### Text provided ###

This month’s Italian general election might seem another non-event from an investment standpoint, but it has long-term significance.
Silvio Berlusconi, perhaps Europe’s most prominent populist leader in the past two decades, is back to guide the right. The left is split as ever after former prime minister Matteo Renzi alienated many supporters due to his uncompromising ‘third-way’ politics. Far-right populist parties are on the rise, particularly the Northern League, which has dropped the first part of its name in an attempt to become a nationwide party. The Five Star Movement (M5S) promises to get a huge chunk of the vote but probably not enough to form a government on its own.
In short, nothing sounds terribly new, and given that markets have mostly shrugged off historic geopolitical events in the past two years, investors might see this as insignificant. But the campaign has been ugly, and the political environment feels markedly different from the last election in 2013. Almost all parties have made unlikely spending pledges, including reversing the 2011 public pension reform that saved Italy from default.

###

Exercise objective
Please continue the commentary on the Italian general election from its final sentence onward.

### Material shown ###

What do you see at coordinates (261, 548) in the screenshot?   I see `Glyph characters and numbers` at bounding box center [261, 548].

###
### Material shown ###

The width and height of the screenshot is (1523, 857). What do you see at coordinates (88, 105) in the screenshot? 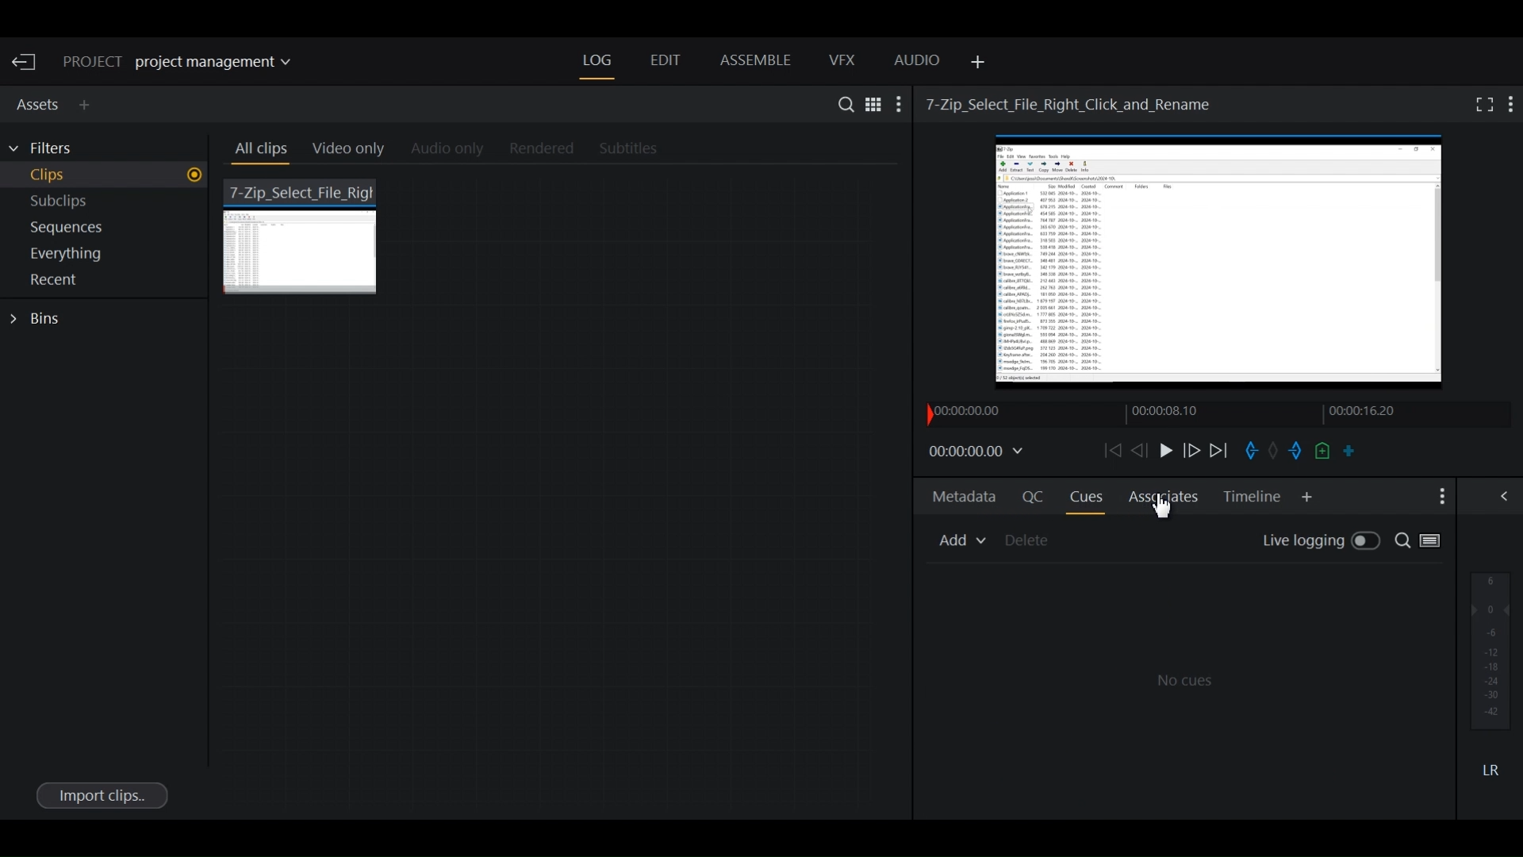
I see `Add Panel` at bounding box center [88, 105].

###

Answer
Immigration was one of the biggest issues of the campaign. Again, this is nothing new in current European politics. But with recent polls suggesting a majority for the right-wing parties, their leaders’ promise to deport 600,000 illegal immigrants warrants reflection. First, it is morally questionable. Secondly, it pretends to ignore Italy’s demographic and labour crisis. Thirdly, it is almost impossible to achieve. It would take unprecedented diplomatic skill to convince countries to take back citizens who have fled their homelands.
Most importantly, the plan threatens to open a rift with the European Union. A right-wing government could use the migrant crisis to demand leniency over EU budget rules, stoking tensions within the EU.
“The campaign has been ugly, and the political environment feels markedly different”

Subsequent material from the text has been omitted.